• [Data provided]
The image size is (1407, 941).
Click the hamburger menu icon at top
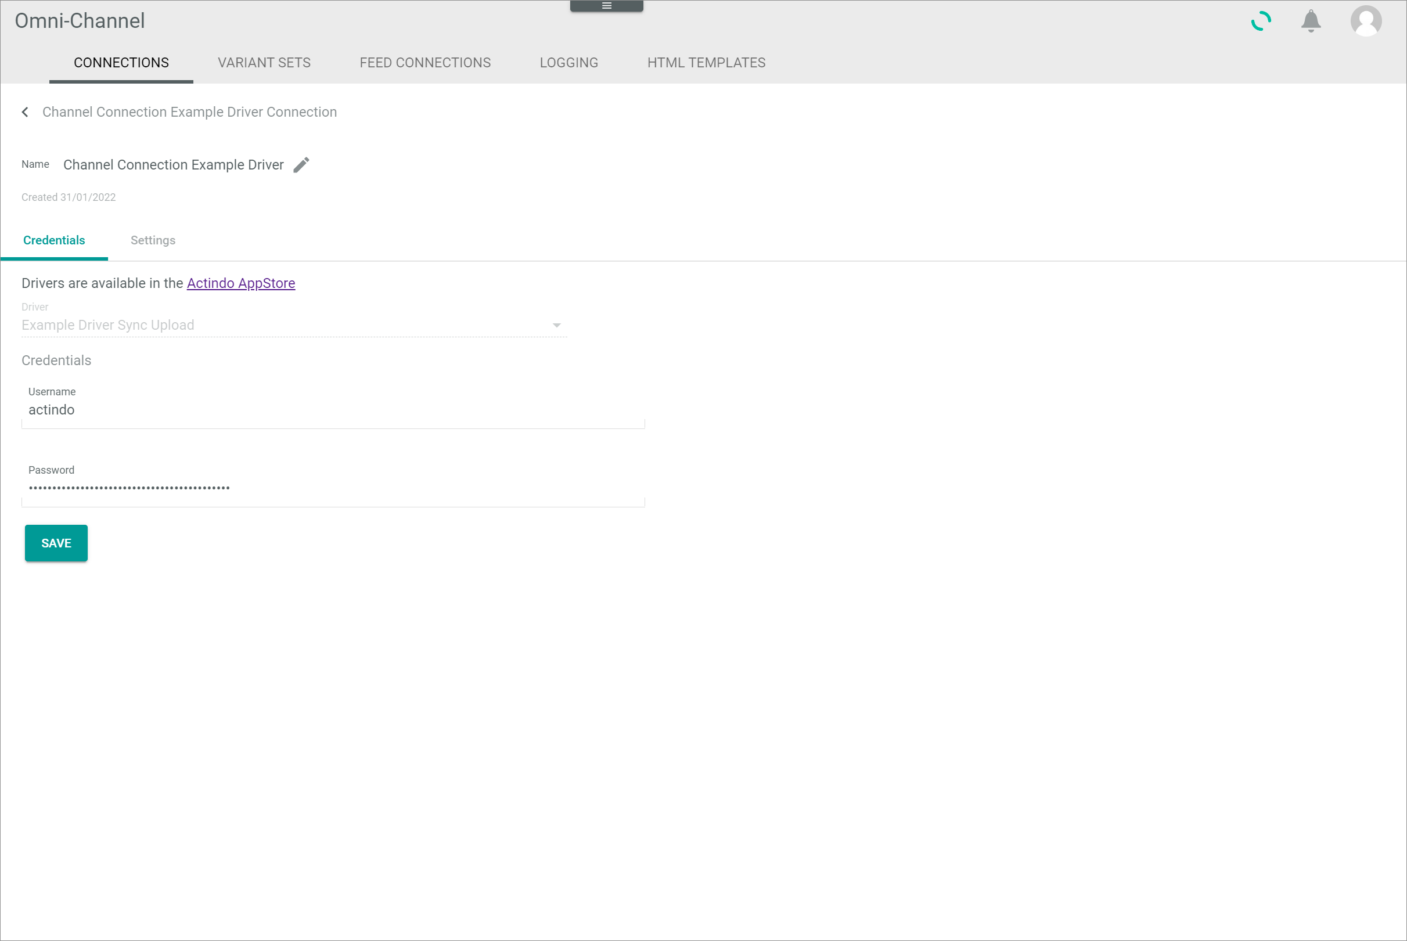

--

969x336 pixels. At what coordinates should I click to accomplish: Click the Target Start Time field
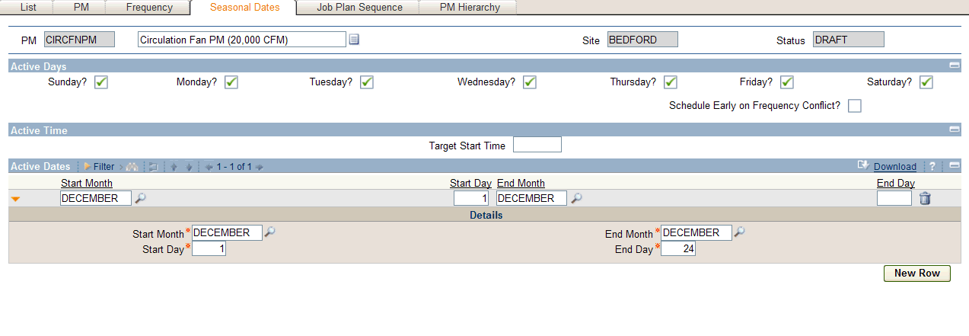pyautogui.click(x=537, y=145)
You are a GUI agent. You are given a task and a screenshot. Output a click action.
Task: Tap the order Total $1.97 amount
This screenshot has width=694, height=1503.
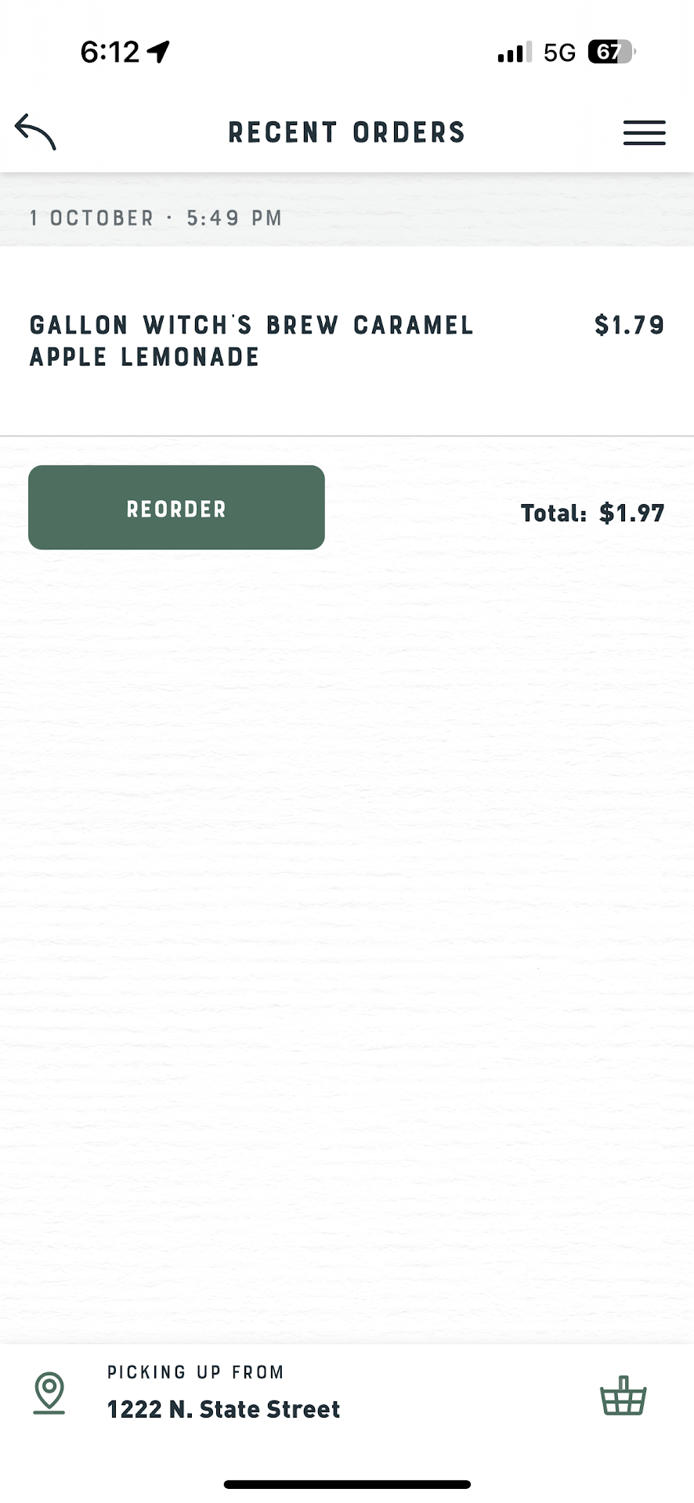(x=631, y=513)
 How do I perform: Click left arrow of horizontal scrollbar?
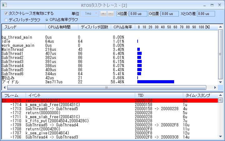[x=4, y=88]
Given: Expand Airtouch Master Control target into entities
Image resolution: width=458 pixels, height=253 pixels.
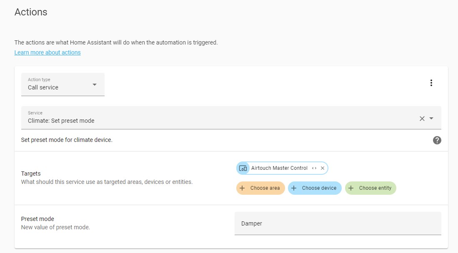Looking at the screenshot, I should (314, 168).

* * *

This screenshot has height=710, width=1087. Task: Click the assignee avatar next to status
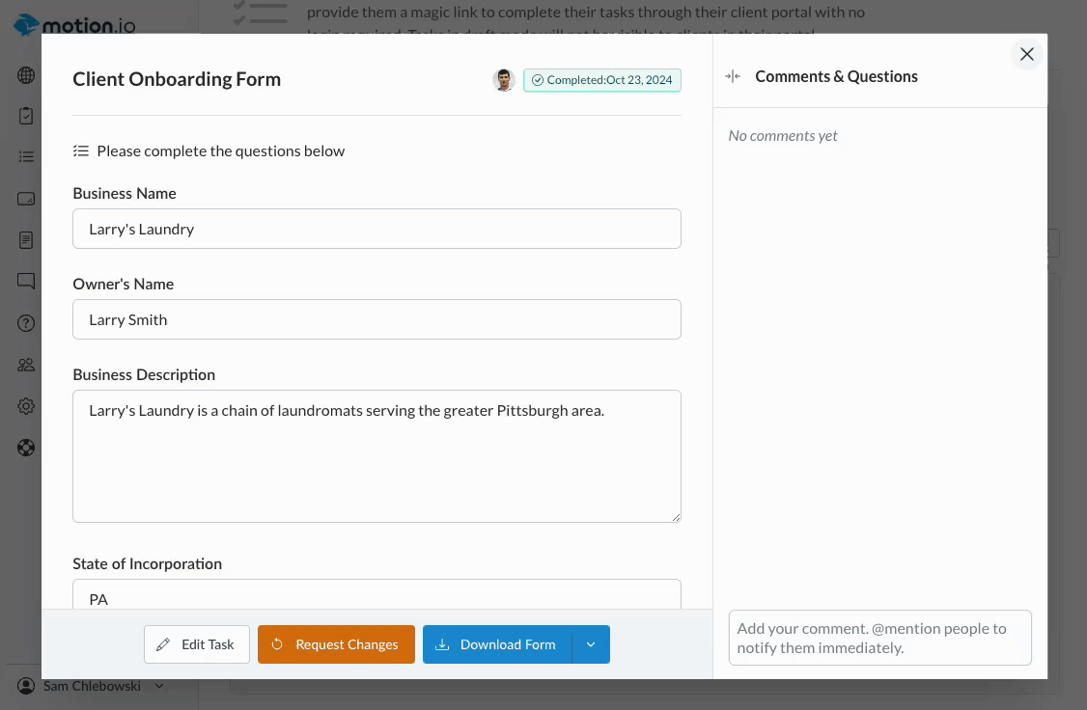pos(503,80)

• [Exercise requirements] I would like the exact lines from the data above, starting with the one that holds "Task: Tap the order Total $1.97 amount" and going on through the one that holds "Given: Expand Airtouch", without the pictures.

• [Written answer]
Task: Tap the order Total $1.97 amount
This screenshot has width=694, height=1503.
(x=631, y=513)
 How do I perform: Click left arrow of horizontal scrollbar?
[x=4, y=88]
Given: Expand Airtouch Master Control target into entities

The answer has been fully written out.